Fermeture de la mer Noire
L’attaque de Sébastopol a peut-être été le catalyseur qui a conduit la Russie à fermer la mer Noire – Odessa étant devenue une priorité absolue pour l’armée russe. Il y a de sérieux grondements à travers la Russie sur les raisons pour lesquelles la russophone d’Odessa n’avait pas fait l’objet de ciblage identifié auparavant.
Les principales infrastructures des forces spéciales ukrainiennes et des conseillers britanniques sont basées à Odessa et à Nikolaev. Maintenant, il ne fait aucun doute qu’ils seront détruits.
Même si l’accord céréalier est en théorie remis sur les rails, il est vain de s’attendre à ce que Kiev respecte les accords. Après tout, chaque décision majeure est prise soit par Washington, soit par les Britanniques à l’OTAN. Tout comme bombarder le pont de Crimée , puis le Nord Streams, attaquer la flotte de la mer Noire a été conçu comme une provocation sérieuse.
Les brillants concepteurs semblent cependant avoir des QI inférieurs aux températures des réfrigérateurs : chaque réponse russe plonge toujours l’Ukraine plus profondément dans un trou inéluctable – et maintenant littéralement noir.
L’accord sur les céréales semblait être une sorte de gagnant-gagnant. Kiev ne contaminerait plus les ports de la mer Noire après leur déminage. La Turquie est devenue une plaque tournante du transport de céréales pour les nations les plus pauvres (en fait, ce n’est pas ce qui s’est passé : le principal bénéficiaire a été l’UE). Et les sanctions contre la Russie ont été assouplies sur l’exportation de produits agricoles et d’engrais.
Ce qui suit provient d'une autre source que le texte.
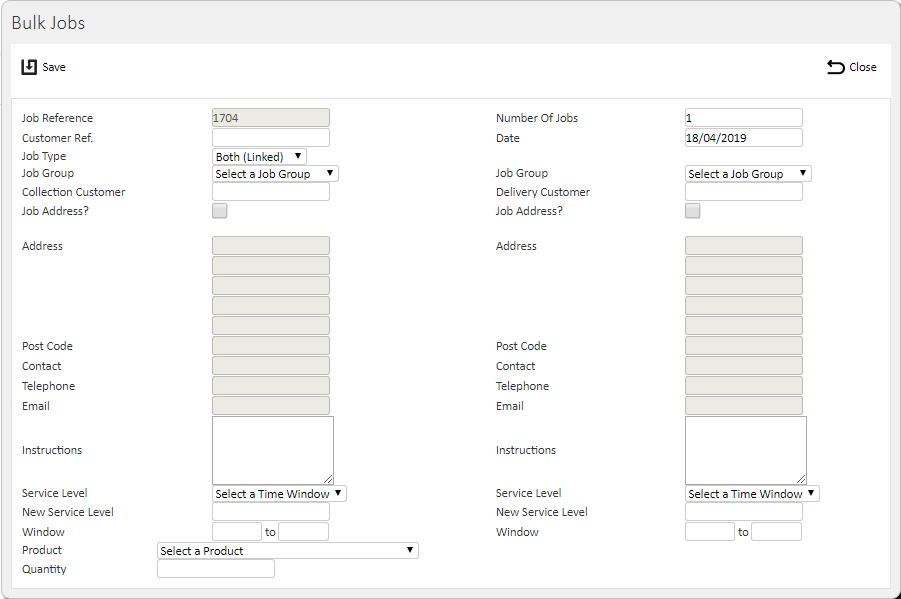The height and width of the screenshot is (599, 901).
Task: Click the Number Of Jobs field
Action: 744,118
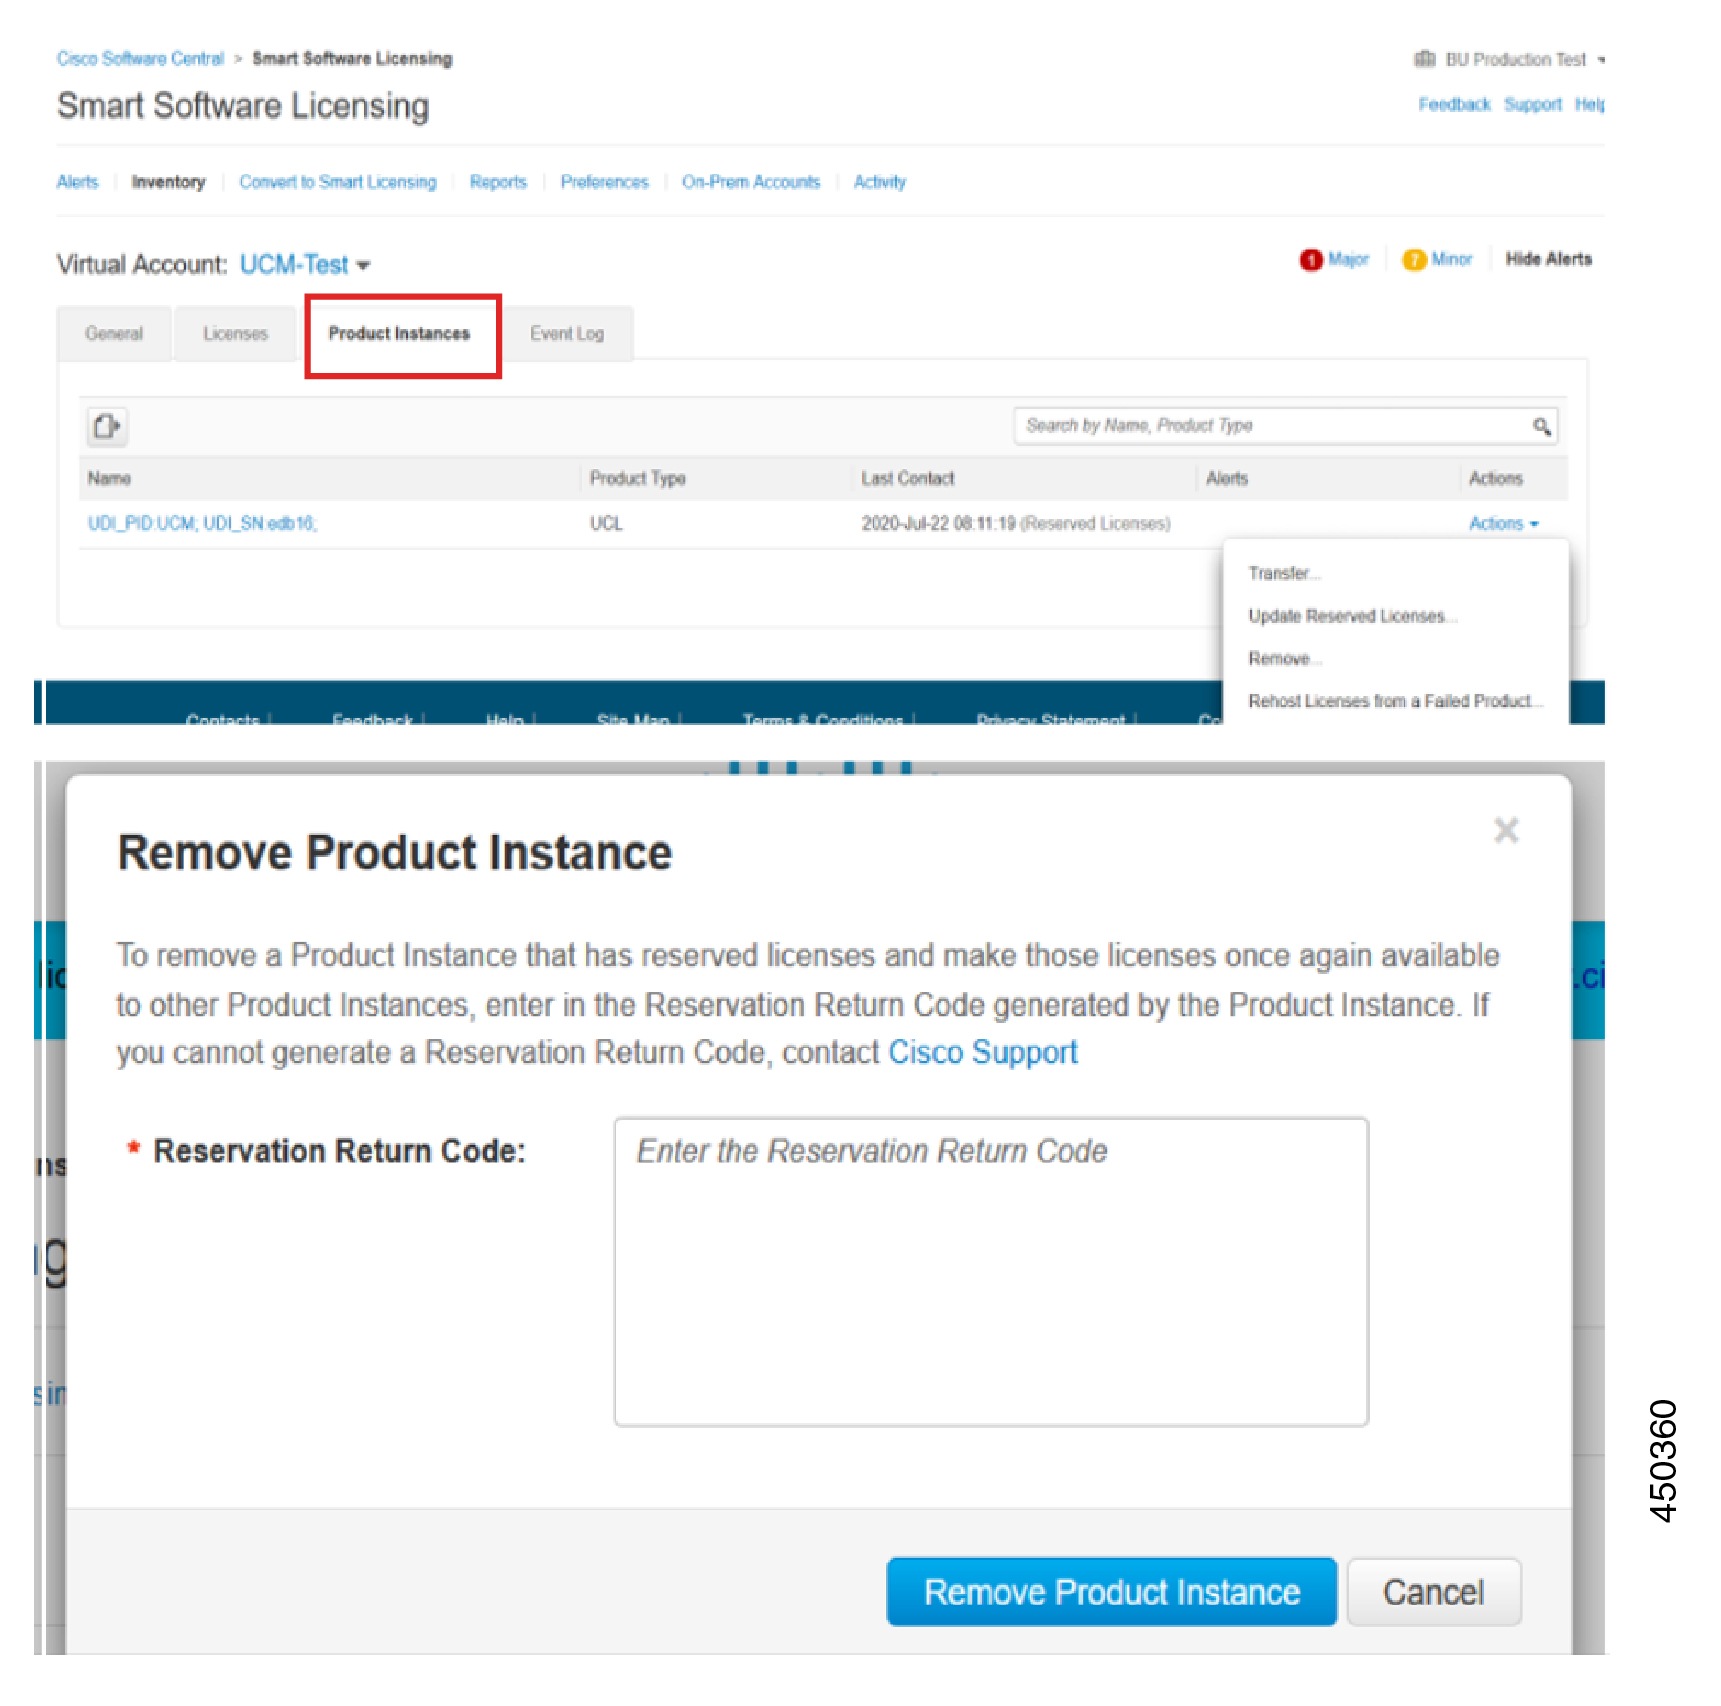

Ce fut, en principe, un coup de pouce pour les exportations russes. Au final, cela n’a pas fonctionné car de nombreux joueurs s’inquiétaient d’éventuelles sanctions secondaires.
Il est important de se rappeler que l’accord sur les céréales de la mer Noire est en fait composé de deux accords : Kiev a signé un accord avec la Turquie et l’ONU, et la Russie a signé un accord séparé avec la Turquie.
Le corridor pour les transporteurs de grains n’a que 2 km de largeur. Des dragueurs de mines se déplacent en parallèle le long du couloir. Les navires sont inspectés par Ankara. L’accord Kiev-Ankara-ONU reste donc en place. Cela n’a rien à voir avec la Russie – qui dans ce cas n’escorte pas et/ou n’inspecte pas les cargaisons.
Ce qui change avec la « suspension » par la Russie de son propre accord avec Ankara et l’ONU, c’est que désormais, Moscou peut procéder comme bon lui semble pour neutraliser les menaces terroristes et même envahir et prendre le contrôle des ports ukrainiens : cela ne représentera pas une violation de l’accord avec Ankara et l’ONU.
Donc, à cet égard, cela change la donne.
Il semble qu’Erdogan ait parfaitement compris les enjeux et ait dit à Kiev en termes clairs de se comporter aux conditions de l’accord. Il n’y a aucune garantie, cependant, que les puissances occidentales ne proposeront pas une autre provocation de la mer Noire. Ce qui signifie que tôt ou tard – peut-être d’ici le printemps 2023 – le général Armageddon devra trouver la marchandise. Cela se traduit par avancer jusqu’à Odessa.